TL;DR: We propose ShotStream, a novel causal multi-shot architecture that enables interactive storytelling and efficient on-the-fly frame generation, achieving 16 FPS on a single NVIDIA GPU.

Please watch more video results in our Project Page.

demo.mp4

⚙️ Code: ShotStream + Wan2.1-T2V-1.3B

Inference

1. Environment Setup

Create a conda environment and install dependencies:

git clone https://github.com/KlingAIResearch/ShotStream.git
cd ShotStream
conda create -n shotstream python=3.10 -y
conda activate shotstream
conda install nvidia/label/cuda-12.4.1::cuda
conda install -c nvidia/label/cuda-12.4.1 cudatoolkit
pip install torch==2.8.0 torchvision==0.23.0 --index-url https://download.pytorch.org/whl/cu128
pip install -r requirements.txt
pip install flash-attn --no-build-isolation

Or directly:

bash tools/setup/env.sh

2. Download Checkpoints

Download the checkpoints of Wan-T2V-1.3B and ShotStream:

apt-get install git-lfs
git-lfs install
git clone https://huggingface.co/Wan-AI/Wan2.1-T2V-1.3B wan_models
git clone https://huggingface.co/KlingTeam/ShotStream ckpts

Or directly:

bash tools/setup/download_ckpt.sh

3. Run Inference

Autoregressive 4-step Long Multi-Shot Video Generation:

Note: Due to company policy restrictions, the prompts in these demo cases exhibit a distribution shift compared to those used during our original training and inference phases.

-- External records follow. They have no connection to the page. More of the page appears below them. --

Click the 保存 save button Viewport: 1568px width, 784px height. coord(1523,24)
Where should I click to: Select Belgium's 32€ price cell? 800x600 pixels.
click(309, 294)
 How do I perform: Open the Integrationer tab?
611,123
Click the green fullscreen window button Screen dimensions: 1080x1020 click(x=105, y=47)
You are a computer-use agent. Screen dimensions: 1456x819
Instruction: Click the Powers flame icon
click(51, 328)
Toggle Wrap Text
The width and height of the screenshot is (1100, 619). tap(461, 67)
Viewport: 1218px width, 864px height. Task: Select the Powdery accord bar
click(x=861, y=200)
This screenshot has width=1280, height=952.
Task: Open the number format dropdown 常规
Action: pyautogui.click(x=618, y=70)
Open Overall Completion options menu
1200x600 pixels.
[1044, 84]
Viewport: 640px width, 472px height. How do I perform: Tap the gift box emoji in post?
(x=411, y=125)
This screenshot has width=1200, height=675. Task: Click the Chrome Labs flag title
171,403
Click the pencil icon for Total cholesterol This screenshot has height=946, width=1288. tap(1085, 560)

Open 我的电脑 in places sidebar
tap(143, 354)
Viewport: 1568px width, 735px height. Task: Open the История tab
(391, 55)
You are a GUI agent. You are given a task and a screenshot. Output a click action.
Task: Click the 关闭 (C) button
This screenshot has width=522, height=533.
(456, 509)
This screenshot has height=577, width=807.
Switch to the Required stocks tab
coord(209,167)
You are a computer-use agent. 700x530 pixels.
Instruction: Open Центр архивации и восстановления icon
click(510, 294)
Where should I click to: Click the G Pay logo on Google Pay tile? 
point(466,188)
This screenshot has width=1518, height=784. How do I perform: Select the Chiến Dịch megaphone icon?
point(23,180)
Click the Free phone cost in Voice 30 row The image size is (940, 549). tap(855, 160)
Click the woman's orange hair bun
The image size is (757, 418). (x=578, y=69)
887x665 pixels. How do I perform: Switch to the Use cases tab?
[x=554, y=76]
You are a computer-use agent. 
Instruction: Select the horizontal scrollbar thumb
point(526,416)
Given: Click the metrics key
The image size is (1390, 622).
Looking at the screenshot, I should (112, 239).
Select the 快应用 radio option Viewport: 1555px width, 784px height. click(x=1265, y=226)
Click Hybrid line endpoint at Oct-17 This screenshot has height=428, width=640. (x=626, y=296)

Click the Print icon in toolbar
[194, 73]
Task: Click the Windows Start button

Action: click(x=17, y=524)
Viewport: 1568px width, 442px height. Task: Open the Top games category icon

bash tools/inference/causal_fewsteps.sh

Training

Note:

You need to update MASTER_ADDR in all bash files with the main node's IP address. For multi-node training, the NNODES variable also needs to be modified accordingly.

The multi-shot video example provided is sourced from a public dataset for demonstration purposes. Its captions differ from those used in our actual training set.

Step 1: Bidirectional Next-Shot Teacher Model Training

Single node:

bash tools/train/1_basemodel.sh 0

Multi-nodes:

# Run this command on node 0 (main node)
bash tools/train/1_basemodel.sh 0
# Run this command on node 1 (worker node)
bash tools/train/1_basemodel.sh 1
...

Step 2: Causal Student Model Distillation

Step 2.1: Causal Adaptation Initialization

Following CausVid, we initialize the causal student with the bidirectional teacher's weights. Training all parameters on 5K teacher ODE solution pairs aligns their trajectories, bridging the architectural gap and stabilizing subsequent distillation.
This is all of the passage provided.